- Required work
[A] List every organization or government body that the article on the eviction ruling names.
[B] Summarize the article on the eviction ruling in two sentences.
[C] Return the part of the article on the eviction ruling from "Eviction moratoria are" up to and including "wave of evictions.", copied word for word.

- Study text
A federal judge in Washington, D.C., on Wednesday ruled that the Centers for Disease Control and Prevention overstepped last year when it issued a national moratorium on evictions during the COVID-19 pandemic.
The decision could impact thousands of Clevelanders – and millions of Americans – who were already struggling more than a year after the coronavirus first struck.
“While it is true that Congress granted the Secretary broad authority to protect the public health, it also prescribed clear means by which the Secretary could achieve that purpose,” the ruling reads. “The Public Health Service Act authorizes the Department to combat the spread of disease through a range of measures, but these measures plainly do not encompass the nationwide eviction moratorium set forth in the CDC Order.”
Eviction moratoria are the subject of debate across the country, the ruling said. Accepting the moratorium would mean giving the CDC and U.S. Department of Health and Human Services the ability to decide the answers to those questions, it said.
“It is the role of the political branches, and not the courts, to assess the merits of policy measures designed to combat the spread of disease, even during a global pandemic,” the ruling reads. “The question for the Court is a narrow one: Does the Public Health Service Act grand the CDC the legal authority to impose a nationwide eviction moratorium? It does not.”
But the moratorium has provided much-needed assistance to renters during the pandemic, said Hal Martin with the Federal Reserve Bank of Cleveland, along with other federal assistance programs that have helped Cleveland avoid a wave of evictions.

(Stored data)
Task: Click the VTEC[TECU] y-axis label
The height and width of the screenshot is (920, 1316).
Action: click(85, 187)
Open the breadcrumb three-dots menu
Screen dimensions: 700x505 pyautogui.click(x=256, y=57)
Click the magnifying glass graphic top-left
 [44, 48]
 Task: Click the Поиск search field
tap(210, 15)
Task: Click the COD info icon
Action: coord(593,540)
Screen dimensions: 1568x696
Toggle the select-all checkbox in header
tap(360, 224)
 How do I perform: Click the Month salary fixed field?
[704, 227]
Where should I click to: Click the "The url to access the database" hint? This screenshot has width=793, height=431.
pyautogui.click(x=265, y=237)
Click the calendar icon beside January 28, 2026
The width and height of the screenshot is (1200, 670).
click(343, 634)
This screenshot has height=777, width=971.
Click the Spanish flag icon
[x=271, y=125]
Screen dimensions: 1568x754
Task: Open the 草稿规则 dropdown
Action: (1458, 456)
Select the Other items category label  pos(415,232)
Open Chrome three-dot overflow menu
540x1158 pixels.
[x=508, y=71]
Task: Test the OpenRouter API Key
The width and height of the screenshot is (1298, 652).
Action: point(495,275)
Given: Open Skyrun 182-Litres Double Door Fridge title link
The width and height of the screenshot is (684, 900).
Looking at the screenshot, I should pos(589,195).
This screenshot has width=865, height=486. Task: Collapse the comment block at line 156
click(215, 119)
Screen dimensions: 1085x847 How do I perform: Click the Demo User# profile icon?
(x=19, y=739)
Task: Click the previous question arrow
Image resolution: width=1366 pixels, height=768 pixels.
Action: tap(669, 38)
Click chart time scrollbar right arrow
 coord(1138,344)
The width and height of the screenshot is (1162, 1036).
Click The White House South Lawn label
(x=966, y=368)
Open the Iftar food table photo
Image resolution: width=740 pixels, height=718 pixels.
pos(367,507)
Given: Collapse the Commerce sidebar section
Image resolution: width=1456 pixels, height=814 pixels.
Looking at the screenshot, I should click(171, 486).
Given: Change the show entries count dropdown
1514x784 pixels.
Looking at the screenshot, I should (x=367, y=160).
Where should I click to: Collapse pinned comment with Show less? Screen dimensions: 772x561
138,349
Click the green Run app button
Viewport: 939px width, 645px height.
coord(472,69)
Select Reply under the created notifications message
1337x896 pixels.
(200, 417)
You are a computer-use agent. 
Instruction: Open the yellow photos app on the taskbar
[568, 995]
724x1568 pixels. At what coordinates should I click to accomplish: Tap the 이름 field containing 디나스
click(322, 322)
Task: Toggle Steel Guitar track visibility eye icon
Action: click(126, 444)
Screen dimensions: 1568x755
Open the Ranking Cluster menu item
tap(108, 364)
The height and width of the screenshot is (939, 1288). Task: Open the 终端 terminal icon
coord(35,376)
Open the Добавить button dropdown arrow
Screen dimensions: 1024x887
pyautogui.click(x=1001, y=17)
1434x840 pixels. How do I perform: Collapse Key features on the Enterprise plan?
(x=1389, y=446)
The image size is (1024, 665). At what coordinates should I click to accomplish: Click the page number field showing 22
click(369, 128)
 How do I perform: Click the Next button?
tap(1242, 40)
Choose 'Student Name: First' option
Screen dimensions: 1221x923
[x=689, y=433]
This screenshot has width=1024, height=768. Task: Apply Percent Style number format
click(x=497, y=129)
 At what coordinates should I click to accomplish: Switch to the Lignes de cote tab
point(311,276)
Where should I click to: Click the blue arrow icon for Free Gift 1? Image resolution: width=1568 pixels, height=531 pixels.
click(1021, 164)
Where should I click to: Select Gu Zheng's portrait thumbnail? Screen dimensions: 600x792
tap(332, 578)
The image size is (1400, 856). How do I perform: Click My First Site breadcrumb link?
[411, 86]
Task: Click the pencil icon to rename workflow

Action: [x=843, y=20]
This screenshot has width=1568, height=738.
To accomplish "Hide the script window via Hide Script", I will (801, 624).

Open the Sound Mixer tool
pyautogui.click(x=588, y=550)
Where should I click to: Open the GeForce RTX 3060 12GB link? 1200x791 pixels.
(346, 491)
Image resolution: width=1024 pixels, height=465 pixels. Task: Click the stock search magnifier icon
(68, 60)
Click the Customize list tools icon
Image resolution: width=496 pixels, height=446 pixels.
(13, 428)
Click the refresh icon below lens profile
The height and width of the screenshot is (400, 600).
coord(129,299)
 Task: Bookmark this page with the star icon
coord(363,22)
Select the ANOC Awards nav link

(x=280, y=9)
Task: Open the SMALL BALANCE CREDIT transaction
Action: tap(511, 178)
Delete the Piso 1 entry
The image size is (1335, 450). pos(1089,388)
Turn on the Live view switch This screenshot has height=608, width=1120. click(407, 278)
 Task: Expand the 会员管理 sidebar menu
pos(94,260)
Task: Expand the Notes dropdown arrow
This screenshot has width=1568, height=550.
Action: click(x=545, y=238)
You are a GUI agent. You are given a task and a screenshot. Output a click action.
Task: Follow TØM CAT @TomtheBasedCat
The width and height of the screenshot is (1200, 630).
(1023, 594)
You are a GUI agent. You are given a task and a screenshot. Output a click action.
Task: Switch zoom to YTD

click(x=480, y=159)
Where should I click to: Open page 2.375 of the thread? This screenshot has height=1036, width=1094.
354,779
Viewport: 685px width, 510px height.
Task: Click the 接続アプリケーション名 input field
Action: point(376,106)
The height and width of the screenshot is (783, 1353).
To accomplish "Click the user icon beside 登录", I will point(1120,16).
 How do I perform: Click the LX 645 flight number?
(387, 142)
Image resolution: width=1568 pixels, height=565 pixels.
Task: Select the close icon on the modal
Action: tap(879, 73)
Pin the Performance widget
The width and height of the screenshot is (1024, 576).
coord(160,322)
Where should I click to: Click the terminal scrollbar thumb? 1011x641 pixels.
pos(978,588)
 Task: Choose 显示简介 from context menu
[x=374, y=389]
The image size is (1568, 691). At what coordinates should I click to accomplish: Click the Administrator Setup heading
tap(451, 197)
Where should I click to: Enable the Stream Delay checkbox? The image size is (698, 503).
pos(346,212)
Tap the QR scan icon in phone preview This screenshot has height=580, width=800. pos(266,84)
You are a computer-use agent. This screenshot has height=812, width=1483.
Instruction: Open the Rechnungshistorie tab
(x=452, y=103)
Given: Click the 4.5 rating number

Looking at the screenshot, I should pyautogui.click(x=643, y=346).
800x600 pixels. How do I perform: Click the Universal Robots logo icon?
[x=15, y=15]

- Results in order
[A]
Centers for Disease Control and Prevention (CDC)
Congress
U.S. Department of Health and Human Services
Federal Reserve Bank of Cleveland

[B] A federal judge in Washington, D.C., ruled on Wednesday that the CDC overstepped when it issued a national eviction moratorium during the COVID-19 pandemic, finding that the Public Health Service Act does not give it the legal authority to do so. The decision could affect thousands of Clevelanders and millions of Americans, though Hal Martin of the Federal Reserve Bank of Cleveland said the moratorium has provided much-needed help to renters.

[C]
Eviction moratoria are the subject of debate across the country, the ruling said. Accepting the moratorium would mean giving the CDC and U.S. Department of Health and Human Services the ability to decide the answers to those questions, it said.
“It is the role of the political branches, and not the courts, to assess the merits of policy measures designed to combat the spread of disease, even during a global pandemic,” the ruling reads. “The question for the Court is a narrow one: Does the Public Health Service Act grand the CDC the legal authority to impose a nationwide eviction moratorium? It does not.”
But the moratorium has provided much-needed assistance to renters during the pandemic, said Hal Martin with the Federal Reserve Bank of Cleveland, along with other federal assistance programs that have helped Cleveland avoid a wave of evictions.